Should ANY and ALL Vaporize VOID (or require ELIDE-IF-VOID ?)

I've written up how the evolution of invisibility gave rise to VOID vs. NIHIL.

The default evaluator (and UPARSE) accept that void is "nothing" and can't be put in blocks. But they don't vaporize VOID on a whim: it will still be the result of expressions whose last result is a void.

>> 1 + 2 if false [<a>]
; void

On the other hand, the empty parameter pack of NIHIL truly vaporizes unless you pipe it around with ^META:

>> 1 + 2 nihil
== 3

This means it's up to constructs to decide if they want to erase voids or not. DELIMIT does, so you will see that reflected in things like UNSPACED:

>> unspaced ["A" if false ["B"] "C"]
== "AC"

COMPOSE vaporizes void slots (and errors on null ones). REDUCE is currently vaporizing VOID because it seems like the default people want.

Should ANY and ALL Vaporize Voids?

To me, this is a bit of a tough decision.

VOID is neither truthy nor falsey, and IF will reject it:

>> if (if false [true]) [<unreachable>]
** Error: IF doesn't accept VOID as its condition argument

When there was no VOID/NIHIL distinction, then ANY and ALL were backed into a corner. If they decided to error on void, you couldn't use an ELIDE or ASSERT in the middle of them. If they didn't error on VOID then the risk was that you could write something like all [1 = 1, 2 = 2, value] and if VALUE was just incidentally void you'd get the 2 = 2 result as ~true~.

Today, things like ELIDE and ASSERT return NIHIL and can be safely vaporized by ANY and ALL, while retaining the choice to error on voids as not being true or false. If you really want to erase voids, we can have something that converts voids to nihil called ELIDE-IF-VOID

>> value: void

>> all [1 = 1, 2 = 2, value]
** Error: VALUE is VOID which is neither truthy nor falsey

>> all [1 = 1, 2 = 2, elide-if-void value]
== ~true~  ; isotope

Things Like FOR-BOTH Would Get More Awkward...

I was fairly proud of this formulation:

for-both: func ['var blk1 blk2 body] [
    return unmeta* all [
        meta* for-each (var) blk1 body
        meta* for-each (var) blk2 body
    ]
]

(I wound up deciding that META would meta-raise everything--including pure null and void--so the asterisks were probably best included there for the alternative formulation.)

But if ALL and ANY errored on void, and you had to erase it, this would become:

for-both: func ['var blk1 blk2 body] [
    return unmeta* all [
        elide-if-void meta* for-each (var) blk1 body
        elide-if-void meta* for-each (var) blk2 body
    ]
]

If I put on my formalism hat, I can see how this is safer. But I've made similar arguments about why I don't want this:

>> compose [a (if false ['b]) c]
** Error: COMPOSE cannot erase VOID (use ELIDE-IF-VOID if intentional)
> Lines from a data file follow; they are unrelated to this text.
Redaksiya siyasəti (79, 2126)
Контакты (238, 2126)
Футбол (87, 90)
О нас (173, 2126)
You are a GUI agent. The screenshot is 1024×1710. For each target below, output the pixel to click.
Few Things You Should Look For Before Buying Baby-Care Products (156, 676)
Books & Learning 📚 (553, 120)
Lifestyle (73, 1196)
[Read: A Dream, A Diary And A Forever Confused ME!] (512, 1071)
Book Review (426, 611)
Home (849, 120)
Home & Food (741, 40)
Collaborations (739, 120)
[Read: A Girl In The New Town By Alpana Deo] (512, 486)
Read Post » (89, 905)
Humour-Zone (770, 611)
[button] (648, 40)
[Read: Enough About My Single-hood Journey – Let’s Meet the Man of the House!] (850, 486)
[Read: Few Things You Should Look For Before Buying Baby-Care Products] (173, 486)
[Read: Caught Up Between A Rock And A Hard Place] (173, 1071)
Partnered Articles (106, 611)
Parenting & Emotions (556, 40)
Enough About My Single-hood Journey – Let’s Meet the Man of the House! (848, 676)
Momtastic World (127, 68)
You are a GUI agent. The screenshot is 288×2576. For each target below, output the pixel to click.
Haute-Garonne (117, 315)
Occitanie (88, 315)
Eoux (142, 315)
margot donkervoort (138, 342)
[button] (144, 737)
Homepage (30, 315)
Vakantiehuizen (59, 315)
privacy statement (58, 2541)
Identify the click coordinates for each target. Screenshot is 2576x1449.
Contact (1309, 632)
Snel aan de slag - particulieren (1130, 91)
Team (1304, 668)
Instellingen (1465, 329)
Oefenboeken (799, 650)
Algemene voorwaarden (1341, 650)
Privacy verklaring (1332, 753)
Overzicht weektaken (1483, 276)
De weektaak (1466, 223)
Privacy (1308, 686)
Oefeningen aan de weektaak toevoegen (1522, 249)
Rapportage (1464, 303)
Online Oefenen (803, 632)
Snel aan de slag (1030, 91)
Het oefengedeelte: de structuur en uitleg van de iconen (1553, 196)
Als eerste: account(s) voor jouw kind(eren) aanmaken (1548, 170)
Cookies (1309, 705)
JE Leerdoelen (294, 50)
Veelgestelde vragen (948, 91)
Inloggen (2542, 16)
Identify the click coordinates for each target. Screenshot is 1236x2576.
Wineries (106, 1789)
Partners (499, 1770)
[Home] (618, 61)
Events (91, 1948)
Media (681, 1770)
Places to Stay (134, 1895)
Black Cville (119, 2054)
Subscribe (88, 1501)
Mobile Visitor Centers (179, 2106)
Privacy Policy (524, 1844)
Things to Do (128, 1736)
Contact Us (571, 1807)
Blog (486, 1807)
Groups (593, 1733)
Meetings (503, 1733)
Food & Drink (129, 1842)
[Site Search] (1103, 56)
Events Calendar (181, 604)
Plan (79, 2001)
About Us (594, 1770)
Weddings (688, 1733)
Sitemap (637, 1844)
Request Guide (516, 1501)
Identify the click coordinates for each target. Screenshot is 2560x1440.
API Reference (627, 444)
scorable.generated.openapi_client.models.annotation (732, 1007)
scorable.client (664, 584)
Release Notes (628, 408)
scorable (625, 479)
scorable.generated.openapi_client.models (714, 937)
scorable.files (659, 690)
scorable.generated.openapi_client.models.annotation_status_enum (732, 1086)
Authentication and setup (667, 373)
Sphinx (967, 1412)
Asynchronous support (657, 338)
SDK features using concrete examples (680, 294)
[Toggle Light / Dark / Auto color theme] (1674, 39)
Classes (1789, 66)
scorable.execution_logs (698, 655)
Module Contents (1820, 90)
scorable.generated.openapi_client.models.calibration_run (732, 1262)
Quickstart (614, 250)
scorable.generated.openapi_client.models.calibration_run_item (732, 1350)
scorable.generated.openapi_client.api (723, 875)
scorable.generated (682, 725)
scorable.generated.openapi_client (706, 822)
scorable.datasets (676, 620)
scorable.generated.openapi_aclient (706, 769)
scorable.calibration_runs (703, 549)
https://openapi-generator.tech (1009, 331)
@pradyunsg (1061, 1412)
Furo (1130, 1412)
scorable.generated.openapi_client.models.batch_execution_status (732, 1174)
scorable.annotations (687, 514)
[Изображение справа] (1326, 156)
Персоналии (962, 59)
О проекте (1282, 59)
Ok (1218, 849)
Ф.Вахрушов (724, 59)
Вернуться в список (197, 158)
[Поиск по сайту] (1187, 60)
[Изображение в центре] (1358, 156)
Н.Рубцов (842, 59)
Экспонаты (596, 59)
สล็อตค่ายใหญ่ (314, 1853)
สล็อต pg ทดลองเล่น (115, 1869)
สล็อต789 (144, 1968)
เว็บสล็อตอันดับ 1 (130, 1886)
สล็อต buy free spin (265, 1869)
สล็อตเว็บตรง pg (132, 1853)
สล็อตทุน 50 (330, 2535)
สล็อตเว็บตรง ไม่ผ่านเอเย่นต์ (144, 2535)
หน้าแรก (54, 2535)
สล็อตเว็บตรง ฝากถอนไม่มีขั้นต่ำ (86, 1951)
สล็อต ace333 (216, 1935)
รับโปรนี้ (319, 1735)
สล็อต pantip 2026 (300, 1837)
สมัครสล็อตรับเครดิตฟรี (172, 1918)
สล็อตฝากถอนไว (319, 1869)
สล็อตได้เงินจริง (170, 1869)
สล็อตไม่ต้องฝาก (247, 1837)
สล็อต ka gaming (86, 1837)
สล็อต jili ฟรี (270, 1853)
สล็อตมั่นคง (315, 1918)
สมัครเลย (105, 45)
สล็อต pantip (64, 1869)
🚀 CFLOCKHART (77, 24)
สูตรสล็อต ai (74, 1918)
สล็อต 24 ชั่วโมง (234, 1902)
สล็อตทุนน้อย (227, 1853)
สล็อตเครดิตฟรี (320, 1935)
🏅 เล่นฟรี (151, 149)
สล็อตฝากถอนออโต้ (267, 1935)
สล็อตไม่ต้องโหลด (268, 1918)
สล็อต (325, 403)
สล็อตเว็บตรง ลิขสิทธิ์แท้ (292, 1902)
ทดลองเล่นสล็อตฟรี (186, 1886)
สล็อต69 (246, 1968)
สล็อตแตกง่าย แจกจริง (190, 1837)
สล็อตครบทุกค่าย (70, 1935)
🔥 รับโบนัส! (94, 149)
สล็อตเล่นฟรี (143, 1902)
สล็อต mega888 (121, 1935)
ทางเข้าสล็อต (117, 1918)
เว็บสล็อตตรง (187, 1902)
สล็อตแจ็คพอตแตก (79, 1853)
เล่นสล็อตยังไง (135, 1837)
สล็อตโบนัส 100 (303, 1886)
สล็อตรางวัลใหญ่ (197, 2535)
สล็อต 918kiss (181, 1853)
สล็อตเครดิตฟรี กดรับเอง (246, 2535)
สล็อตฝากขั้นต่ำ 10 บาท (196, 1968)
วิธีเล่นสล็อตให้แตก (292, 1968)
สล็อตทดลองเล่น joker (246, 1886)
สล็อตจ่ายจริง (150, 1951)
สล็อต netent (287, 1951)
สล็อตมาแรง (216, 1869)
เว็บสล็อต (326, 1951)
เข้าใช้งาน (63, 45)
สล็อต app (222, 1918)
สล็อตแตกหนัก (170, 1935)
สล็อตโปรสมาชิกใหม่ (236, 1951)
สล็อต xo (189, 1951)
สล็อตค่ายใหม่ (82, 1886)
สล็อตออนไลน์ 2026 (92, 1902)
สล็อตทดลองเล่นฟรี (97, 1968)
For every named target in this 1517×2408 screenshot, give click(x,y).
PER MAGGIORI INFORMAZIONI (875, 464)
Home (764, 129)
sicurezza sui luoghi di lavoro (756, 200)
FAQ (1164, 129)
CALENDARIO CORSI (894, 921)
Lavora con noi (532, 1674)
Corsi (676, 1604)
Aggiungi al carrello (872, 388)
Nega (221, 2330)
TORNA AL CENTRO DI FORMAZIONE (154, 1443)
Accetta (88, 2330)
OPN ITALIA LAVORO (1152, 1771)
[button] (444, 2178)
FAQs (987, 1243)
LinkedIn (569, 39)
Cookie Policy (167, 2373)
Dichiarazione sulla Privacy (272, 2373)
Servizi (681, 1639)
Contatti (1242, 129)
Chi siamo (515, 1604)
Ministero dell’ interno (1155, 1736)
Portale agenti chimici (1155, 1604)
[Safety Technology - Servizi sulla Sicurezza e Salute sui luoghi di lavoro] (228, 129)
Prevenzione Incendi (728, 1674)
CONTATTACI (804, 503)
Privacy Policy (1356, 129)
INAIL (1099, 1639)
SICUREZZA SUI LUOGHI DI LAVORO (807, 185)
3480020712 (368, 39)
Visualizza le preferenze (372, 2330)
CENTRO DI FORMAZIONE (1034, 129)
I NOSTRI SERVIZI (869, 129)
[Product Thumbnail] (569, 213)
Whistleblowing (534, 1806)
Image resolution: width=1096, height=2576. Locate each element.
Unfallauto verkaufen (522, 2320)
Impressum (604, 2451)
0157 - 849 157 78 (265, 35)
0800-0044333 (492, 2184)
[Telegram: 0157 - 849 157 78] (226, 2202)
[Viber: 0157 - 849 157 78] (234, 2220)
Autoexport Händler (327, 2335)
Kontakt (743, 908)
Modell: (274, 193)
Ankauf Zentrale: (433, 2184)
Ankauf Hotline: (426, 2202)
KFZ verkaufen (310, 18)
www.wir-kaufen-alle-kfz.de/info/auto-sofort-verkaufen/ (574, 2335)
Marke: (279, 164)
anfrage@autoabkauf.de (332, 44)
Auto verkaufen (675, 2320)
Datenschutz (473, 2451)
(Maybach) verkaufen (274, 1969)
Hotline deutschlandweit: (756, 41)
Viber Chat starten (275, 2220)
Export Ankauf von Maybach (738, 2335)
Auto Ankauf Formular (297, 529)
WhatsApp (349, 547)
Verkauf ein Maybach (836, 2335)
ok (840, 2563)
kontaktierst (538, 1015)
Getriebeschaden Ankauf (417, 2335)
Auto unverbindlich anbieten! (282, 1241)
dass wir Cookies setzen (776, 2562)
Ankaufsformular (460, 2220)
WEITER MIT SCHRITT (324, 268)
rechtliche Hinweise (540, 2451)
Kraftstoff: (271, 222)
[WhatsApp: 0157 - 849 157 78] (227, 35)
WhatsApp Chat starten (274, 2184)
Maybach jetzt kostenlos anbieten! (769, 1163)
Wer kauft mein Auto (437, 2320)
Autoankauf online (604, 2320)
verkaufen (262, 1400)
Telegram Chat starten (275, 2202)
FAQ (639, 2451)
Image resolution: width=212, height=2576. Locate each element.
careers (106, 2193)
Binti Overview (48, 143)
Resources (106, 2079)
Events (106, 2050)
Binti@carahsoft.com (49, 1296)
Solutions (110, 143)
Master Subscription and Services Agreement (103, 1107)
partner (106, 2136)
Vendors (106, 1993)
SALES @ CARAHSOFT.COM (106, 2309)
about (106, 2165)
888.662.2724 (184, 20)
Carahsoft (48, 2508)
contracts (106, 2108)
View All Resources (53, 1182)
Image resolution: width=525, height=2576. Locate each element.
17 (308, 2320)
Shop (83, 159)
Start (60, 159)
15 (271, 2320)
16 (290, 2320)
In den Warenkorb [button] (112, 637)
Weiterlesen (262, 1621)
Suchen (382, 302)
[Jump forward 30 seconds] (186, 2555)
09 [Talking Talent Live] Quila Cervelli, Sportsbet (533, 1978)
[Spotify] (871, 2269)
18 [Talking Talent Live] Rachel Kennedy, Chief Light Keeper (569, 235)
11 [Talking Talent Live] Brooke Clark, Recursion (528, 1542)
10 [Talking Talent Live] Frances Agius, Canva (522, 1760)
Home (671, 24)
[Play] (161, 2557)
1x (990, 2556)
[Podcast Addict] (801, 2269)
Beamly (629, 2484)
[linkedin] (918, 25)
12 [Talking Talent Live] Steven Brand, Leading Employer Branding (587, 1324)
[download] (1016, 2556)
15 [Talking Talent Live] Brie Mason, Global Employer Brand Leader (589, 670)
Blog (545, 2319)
>> compose [a (elide-if-void if false ['b]) c]
== [a c]

It is admittedly a bit different in ANY and ALL's case, because they're mixing in a test for truthiness. But erasing voids by default has other advantages in writing wild control constructs.

I'm really torn on this, as it's right on the edge. But when all things are mostly equal, safety isn't as compelling as enabling creativity in my current view of the language. I think I'm going to wait until I see a really bad consequence of vaporizing the voids here... it hasn't broken any real code yet, and it has proven its convenience.